SUPPLIED ENTRIES
________________________
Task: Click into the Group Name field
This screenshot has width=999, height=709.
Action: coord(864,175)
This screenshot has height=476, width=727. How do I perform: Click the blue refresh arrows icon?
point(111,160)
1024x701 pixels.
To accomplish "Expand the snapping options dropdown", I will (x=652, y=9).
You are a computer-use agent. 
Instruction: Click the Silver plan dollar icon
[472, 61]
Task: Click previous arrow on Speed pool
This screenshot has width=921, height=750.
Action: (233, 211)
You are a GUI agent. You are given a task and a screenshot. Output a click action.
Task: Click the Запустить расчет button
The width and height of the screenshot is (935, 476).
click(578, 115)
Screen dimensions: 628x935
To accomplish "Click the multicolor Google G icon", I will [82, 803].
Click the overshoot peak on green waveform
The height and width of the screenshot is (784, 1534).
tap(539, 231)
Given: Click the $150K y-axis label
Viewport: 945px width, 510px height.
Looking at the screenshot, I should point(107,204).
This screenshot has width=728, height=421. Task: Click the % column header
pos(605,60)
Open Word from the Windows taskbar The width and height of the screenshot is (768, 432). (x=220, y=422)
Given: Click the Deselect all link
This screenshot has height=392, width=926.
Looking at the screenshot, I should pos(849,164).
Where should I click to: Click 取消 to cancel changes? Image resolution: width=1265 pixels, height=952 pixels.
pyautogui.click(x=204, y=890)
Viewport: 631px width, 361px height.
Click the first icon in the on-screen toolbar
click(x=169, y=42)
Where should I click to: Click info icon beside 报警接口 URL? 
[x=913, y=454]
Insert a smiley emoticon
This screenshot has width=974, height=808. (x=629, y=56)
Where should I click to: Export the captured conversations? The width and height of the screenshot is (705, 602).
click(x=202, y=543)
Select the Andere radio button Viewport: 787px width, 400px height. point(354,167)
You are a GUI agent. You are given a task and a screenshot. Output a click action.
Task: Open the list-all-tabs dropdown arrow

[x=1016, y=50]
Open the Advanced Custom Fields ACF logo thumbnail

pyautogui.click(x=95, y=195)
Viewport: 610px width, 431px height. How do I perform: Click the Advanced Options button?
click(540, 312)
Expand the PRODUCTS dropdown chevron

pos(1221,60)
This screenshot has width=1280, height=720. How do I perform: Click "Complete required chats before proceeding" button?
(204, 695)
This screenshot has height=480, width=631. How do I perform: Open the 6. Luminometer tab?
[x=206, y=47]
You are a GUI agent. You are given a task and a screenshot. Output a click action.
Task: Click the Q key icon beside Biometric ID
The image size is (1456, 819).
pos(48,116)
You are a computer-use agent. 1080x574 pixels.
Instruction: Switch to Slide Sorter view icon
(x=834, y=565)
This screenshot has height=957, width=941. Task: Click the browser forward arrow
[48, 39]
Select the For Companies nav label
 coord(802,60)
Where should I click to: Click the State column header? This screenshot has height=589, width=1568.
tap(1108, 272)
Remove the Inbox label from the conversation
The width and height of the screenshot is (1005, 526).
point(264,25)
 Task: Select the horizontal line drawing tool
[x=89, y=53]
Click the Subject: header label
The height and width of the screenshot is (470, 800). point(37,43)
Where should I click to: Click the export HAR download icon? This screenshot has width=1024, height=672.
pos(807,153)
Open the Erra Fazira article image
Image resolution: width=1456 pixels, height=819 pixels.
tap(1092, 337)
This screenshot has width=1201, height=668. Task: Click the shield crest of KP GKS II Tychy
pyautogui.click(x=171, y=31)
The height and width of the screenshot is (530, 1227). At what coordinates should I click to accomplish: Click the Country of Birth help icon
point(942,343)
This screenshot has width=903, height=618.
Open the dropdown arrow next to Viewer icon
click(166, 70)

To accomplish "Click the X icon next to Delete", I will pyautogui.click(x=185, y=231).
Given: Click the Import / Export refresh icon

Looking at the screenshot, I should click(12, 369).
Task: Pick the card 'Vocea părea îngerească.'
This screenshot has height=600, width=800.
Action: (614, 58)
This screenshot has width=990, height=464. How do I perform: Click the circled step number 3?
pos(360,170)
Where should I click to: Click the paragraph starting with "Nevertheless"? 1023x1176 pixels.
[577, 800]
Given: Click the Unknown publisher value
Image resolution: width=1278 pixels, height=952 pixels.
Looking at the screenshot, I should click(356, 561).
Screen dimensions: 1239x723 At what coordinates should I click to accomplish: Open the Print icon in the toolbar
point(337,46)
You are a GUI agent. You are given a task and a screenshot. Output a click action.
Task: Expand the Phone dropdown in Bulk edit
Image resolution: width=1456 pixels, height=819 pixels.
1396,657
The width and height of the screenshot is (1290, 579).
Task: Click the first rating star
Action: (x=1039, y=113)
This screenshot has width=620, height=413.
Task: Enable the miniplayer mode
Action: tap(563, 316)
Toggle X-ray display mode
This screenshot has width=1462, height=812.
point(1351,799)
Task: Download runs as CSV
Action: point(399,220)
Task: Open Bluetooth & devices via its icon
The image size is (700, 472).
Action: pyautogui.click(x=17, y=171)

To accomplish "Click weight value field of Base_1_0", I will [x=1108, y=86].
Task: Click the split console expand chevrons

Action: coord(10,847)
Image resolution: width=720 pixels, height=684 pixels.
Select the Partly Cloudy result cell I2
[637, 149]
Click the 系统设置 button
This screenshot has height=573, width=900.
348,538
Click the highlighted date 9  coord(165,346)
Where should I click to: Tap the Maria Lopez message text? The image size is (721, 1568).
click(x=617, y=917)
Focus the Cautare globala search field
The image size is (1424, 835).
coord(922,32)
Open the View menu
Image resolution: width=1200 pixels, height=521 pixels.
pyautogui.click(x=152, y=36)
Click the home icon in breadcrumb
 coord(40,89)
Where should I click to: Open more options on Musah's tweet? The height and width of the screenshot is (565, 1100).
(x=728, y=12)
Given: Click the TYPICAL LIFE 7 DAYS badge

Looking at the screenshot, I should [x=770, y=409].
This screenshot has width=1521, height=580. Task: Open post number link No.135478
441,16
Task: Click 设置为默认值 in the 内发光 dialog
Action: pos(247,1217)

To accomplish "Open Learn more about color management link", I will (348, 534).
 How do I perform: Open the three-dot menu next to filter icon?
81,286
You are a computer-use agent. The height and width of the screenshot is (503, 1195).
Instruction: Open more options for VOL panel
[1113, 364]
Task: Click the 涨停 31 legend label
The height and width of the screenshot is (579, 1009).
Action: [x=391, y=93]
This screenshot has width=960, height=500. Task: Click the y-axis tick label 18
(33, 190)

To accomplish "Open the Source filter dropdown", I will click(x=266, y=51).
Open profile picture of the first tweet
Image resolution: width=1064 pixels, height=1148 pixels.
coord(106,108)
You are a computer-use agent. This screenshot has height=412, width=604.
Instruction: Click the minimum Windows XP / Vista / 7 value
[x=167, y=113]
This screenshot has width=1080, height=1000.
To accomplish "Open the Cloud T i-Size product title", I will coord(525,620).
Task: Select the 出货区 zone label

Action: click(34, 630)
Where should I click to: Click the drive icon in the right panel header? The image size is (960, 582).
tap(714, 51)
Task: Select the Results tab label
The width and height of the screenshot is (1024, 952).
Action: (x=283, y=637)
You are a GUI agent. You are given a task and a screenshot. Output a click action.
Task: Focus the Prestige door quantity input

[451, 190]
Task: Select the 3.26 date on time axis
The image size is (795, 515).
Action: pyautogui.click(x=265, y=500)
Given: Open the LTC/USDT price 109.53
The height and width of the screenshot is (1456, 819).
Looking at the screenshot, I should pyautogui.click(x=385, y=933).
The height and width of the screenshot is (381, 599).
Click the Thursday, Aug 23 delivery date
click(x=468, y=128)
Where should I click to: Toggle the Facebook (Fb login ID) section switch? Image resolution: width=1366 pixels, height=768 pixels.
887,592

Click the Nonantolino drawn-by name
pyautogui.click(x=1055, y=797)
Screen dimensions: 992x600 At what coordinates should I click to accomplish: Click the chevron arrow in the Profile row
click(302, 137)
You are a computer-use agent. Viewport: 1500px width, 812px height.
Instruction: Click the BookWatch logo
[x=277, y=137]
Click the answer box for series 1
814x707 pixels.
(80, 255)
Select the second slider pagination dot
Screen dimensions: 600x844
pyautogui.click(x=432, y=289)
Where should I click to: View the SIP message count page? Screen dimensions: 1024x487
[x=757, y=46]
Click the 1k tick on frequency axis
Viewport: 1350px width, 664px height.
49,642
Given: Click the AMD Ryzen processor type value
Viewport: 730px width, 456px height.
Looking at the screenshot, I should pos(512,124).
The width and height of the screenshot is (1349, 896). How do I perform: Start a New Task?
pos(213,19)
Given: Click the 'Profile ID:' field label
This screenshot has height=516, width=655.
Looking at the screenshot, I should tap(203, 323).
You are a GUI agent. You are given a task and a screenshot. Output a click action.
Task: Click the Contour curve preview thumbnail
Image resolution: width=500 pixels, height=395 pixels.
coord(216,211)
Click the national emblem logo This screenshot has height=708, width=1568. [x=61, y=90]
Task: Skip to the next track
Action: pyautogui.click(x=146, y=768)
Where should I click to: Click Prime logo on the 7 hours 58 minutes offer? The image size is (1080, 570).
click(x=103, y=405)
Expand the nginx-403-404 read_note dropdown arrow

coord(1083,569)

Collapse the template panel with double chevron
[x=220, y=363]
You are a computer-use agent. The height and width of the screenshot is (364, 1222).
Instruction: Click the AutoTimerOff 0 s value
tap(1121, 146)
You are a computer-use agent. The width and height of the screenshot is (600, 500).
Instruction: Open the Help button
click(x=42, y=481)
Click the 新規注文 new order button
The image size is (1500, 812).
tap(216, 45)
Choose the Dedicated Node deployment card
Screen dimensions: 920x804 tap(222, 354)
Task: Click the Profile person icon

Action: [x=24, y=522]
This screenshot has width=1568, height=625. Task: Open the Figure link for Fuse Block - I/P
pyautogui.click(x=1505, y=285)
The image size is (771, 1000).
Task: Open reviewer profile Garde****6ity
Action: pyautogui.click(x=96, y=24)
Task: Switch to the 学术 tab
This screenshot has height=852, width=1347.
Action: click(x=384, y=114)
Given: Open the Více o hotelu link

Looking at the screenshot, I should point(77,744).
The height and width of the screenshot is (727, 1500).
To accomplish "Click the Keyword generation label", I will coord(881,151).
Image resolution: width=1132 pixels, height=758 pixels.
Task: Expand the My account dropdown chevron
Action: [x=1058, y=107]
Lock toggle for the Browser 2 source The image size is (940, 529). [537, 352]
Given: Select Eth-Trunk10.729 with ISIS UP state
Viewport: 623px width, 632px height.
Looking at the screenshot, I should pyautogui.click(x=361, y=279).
________________________
Please provide nothing but the number of lines in the records that hold the string "from".

WRITTEN ANSWER
2